Told in alternating points of view, Dugan’s novel explores themes such as queer rights, homophobia, isolation, and learning to be yourself. Morgan is an out-and-proud lesbian; she wears sapphic t-shirts and dyes her pixie cut pink to be more visually queer. Though she’s comfortable with her own identity, befriending Ruby helps her understand that different people come from different backgrounds, some of which are less supportive than Morgan’s, in which coming out is downright unsafe. As Ruby opens up to her, Morgan learns that there’s no one right way to be queer.
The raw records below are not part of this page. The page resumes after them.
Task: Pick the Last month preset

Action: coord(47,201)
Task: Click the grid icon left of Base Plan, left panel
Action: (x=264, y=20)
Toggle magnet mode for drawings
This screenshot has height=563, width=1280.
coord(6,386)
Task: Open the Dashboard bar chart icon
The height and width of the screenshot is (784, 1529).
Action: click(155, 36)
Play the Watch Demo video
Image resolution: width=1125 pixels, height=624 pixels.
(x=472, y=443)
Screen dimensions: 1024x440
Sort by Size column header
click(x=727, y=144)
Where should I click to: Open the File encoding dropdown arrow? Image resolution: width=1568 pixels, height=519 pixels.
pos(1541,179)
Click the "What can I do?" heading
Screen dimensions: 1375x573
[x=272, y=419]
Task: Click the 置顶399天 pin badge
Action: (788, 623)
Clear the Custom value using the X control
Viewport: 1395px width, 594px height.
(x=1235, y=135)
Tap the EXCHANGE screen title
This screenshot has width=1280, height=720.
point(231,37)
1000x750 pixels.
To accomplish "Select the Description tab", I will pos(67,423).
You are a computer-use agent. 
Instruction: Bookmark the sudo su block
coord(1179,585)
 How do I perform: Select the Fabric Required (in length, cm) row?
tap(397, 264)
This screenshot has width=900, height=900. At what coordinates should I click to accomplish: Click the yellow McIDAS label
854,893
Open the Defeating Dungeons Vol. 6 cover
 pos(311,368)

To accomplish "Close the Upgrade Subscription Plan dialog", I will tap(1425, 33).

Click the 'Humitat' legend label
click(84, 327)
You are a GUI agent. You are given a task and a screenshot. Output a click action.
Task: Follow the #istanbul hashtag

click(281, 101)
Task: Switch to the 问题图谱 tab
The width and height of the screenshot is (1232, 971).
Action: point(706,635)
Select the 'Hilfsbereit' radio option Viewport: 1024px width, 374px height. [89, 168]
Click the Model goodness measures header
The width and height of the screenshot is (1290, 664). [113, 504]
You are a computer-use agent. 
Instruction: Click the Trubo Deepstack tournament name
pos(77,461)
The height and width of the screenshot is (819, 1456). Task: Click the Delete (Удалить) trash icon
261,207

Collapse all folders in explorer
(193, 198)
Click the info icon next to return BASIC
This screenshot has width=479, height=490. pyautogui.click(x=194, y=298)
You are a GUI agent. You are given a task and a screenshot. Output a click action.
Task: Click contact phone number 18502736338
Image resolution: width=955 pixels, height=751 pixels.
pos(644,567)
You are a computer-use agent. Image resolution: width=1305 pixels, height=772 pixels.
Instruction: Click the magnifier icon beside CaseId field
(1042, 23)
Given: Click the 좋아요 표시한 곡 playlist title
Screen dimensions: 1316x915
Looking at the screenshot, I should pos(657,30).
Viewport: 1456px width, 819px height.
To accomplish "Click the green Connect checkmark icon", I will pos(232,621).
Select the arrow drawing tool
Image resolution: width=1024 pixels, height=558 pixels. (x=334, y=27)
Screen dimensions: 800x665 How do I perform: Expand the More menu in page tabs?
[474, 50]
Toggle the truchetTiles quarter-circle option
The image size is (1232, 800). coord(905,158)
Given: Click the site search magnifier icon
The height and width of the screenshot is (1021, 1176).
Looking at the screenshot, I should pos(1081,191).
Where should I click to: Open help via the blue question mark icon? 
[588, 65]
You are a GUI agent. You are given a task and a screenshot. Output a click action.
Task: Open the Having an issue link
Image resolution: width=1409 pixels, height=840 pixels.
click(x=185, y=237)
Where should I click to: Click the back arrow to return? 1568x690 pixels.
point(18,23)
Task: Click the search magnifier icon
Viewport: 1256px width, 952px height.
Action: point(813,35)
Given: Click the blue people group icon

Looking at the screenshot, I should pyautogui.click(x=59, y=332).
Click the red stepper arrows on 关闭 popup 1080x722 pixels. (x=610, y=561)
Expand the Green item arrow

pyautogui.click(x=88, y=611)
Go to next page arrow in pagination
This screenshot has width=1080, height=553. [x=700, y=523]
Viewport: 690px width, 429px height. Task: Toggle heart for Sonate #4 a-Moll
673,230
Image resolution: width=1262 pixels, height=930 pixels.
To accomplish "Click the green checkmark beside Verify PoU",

As for Ruby, she learns from Morgan that queerness doesn’t have to be hidden. Not everyone is as close-minded as Ruby’s mother, who has made it clear that same-sex attraction is unacceptable. As Ruby learns that resources and other ways of living exist, her world expands: no longer is she forced to live a double life, half for her mother, competing in beauty pageants, and half for herself, as a queer woman who loves her car. Meeting Morgan helps Ruby take control of her life and break out of the cage in which she thought she had to live.

As might be expected from two seniors coming from polar opposite backgrounds, Ruby and Morgan don’t always get along. Their attraction is magnetic, but they rarely find themselves in sync, and it takes time and practice for them to communicate in a healthy way. They often misstep thanks to partial information, bad communication, poor word choices, and bad timing—but Dugan’s novel offers hope, too: Morgan and Ruby keep showing up for each other. They apologize. They work through their issues—and often come out stronger on the other side because of it.

Though the book jacket casually labels Ruby as bisexual, Ruby herself is less sure about that label—and about all labels in general, from girlfriend to bi to pan. (“The label thing still freaks me out,” she tells Morgan towards the end of the novel, about labeling her own sexuality.) It might be more accurate to say instead that Ruby is exploring bisexuality as a possibility — she’s slept with men, including lacrosse captain Tyler, because she finds it to be great stress relief, and she’s undeniably interested in Morgan — but she’s only just began her journey into understanding her sexuality, after years of repression and hiding. She tells her ex-stepfather Billy, with whom she’s close: “I might be bi or something,” and it’s one of her most honest and vulnerable lines in the book.